Dynamics and Mechnisms of Ultrasound and Microbubble Mediated Intracellular Plasmid DNA Uptake

Abstract

Ultrasound and microbubble has shown great potential in gene therapy as this technology can achieve noninvasive and effective intracellular gene delivery and transfection in vitro and in vivo. However, the underlying mechanism of how plasmid DNA intracellular uptake occurs is not fully understood. This study aims to reveal the dynamic process of ultrasound and microbubble mediated plasmid DNA intracellular uptake and unveil the mechanisms involved on single cell level.

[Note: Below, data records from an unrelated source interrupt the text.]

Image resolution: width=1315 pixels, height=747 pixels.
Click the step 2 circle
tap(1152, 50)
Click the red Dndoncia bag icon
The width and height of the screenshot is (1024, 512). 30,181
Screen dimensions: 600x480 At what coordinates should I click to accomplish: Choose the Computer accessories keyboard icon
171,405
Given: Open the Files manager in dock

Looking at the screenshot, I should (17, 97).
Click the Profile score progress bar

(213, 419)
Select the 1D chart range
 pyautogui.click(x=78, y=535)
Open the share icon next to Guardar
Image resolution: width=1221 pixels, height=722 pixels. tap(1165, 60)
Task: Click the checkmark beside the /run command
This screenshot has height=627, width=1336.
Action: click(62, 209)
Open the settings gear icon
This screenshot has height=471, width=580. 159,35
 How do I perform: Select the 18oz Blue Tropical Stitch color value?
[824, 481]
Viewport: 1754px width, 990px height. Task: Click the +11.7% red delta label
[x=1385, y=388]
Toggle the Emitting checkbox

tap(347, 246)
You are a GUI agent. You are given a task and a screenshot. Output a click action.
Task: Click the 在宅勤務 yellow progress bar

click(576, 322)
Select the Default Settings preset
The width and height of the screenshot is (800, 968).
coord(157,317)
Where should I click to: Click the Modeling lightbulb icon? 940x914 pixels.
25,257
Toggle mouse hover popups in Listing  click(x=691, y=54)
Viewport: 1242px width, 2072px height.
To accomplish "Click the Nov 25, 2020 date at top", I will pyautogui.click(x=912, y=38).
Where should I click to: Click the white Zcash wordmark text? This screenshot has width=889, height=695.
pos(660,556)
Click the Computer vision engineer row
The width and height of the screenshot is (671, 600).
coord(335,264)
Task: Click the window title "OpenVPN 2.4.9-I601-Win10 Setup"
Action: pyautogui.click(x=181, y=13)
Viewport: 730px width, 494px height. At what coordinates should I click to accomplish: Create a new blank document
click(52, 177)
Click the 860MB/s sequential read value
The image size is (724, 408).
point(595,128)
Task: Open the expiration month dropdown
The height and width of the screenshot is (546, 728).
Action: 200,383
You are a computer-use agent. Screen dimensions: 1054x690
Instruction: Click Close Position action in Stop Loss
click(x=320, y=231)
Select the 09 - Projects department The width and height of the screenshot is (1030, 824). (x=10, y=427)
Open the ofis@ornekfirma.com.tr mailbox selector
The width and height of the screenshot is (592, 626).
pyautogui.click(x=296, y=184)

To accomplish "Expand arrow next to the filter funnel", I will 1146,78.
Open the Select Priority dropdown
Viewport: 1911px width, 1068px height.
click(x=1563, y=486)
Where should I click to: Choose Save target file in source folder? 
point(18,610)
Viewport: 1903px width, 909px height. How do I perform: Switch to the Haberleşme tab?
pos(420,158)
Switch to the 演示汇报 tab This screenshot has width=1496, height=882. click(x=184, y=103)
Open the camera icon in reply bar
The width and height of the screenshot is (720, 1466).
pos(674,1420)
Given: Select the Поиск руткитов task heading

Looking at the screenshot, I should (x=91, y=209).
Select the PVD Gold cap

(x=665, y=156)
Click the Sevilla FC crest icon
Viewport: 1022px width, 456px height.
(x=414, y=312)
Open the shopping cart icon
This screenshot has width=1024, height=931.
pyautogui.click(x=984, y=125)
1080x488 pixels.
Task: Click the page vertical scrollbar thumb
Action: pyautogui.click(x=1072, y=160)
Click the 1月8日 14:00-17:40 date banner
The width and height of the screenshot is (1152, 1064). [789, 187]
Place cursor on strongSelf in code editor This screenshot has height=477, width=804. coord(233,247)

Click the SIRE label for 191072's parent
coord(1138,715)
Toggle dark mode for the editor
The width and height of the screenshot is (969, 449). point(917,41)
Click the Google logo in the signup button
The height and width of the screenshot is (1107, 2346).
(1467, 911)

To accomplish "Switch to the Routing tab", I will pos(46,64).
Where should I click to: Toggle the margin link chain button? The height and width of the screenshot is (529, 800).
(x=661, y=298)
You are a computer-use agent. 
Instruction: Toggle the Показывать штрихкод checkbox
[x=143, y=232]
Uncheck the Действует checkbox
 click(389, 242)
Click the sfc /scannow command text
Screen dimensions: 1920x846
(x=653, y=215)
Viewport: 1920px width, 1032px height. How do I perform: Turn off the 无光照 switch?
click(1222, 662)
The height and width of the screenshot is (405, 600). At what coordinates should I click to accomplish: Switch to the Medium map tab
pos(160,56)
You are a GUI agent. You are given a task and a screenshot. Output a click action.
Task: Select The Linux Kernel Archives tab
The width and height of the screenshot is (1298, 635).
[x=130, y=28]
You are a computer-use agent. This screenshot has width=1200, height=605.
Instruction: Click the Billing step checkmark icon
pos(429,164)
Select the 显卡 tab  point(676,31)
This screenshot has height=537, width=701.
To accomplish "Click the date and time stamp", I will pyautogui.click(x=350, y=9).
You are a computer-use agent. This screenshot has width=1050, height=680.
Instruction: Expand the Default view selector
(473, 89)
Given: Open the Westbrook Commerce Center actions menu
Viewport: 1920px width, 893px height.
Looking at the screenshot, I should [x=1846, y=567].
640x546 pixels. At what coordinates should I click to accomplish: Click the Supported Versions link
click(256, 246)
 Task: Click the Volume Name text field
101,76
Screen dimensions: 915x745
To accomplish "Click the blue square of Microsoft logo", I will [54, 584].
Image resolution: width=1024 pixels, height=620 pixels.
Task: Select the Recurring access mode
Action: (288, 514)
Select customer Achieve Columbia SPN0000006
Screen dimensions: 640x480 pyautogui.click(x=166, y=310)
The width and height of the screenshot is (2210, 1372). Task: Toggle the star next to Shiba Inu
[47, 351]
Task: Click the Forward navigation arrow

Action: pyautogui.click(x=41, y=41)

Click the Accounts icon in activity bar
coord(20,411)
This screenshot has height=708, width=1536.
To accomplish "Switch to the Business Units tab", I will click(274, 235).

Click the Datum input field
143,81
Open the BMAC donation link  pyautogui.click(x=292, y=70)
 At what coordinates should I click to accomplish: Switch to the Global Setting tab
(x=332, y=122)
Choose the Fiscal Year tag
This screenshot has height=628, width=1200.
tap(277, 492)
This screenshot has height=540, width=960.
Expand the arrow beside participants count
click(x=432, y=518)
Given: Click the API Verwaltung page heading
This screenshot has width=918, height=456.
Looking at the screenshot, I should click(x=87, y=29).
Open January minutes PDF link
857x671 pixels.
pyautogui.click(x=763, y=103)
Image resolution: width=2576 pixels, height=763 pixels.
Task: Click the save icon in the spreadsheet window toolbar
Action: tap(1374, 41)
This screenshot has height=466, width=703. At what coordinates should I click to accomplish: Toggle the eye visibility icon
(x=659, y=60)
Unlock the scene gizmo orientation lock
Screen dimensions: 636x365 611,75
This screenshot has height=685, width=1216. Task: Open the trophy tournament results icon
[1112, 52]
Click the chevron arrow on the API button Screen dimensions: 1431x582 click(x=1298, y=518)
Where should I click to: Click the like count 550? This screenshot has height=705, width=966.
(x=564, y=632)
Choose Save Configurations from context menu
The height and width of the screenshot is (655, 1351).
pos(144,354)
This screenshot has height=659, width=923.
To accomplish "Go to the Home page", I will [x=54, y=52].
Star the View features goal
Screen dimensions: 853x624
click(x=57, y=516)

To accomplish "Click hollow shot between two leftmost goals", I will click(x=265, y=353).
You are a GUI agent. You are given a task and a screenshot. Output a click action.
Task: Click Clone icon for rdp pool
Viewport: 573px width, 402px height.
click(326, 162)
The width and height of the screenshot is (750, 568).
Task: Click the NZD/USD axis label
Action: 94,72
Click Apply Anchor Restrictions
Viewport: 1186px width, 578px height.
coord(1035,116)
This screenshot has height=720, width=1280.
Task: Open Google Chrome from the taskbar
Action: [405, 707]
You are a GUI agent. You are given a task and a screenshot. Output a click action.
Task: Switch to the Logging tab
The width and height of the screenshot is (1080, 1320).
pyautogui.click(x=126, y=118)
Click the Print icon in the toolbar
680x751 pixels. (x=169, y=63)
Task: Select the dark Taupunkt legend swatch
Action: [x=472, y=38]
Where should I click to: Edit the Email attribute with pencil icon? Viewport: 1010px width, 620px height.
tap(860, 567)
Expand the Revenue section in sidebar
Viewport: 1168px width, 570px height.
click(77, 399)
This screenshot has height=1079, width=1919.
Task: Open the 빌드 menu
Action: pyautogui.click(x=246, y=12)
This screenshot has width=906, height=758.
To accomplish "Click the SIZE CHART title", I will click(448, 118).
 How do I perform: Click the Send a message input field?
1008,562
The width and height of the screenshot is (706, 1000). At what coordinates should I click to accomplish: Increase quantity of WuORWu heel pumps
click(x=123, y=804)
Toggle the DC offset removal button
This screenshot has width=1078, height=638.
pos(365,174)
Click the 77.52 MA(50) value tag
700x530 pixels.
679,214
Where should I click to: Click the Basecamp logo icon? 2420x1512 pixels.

Plasmid DNA with radius of 35.1±10.6nm can achieve intracellular uptake through transient membrane pore with radius of 86.5±45nm in theorical calculation. The spatial correlation between bubble and trans-membrane plasmid DNA demonstrates that transient pore is an effective route for plasmid DNA uptake. Based on time-resolved bubble dynamics, shear stress on cell membrane are estimated under both high pressure, short pulse and low pressure, long pulse conditions. The endocytosis inhibition study reveals that endocytosis plays an important role under both ultrasound conditions. Some plasmid DNA in cytoplasm not correlated with bubbles or membrane vesicles suggest that other global and fast mechanism may be involved under both ultrasound conditions. In sum, we conclude that the plasmid DNA intracellular uptake is a multi-mechanisms involved, bubble-cell interaction dependent, dynamic process.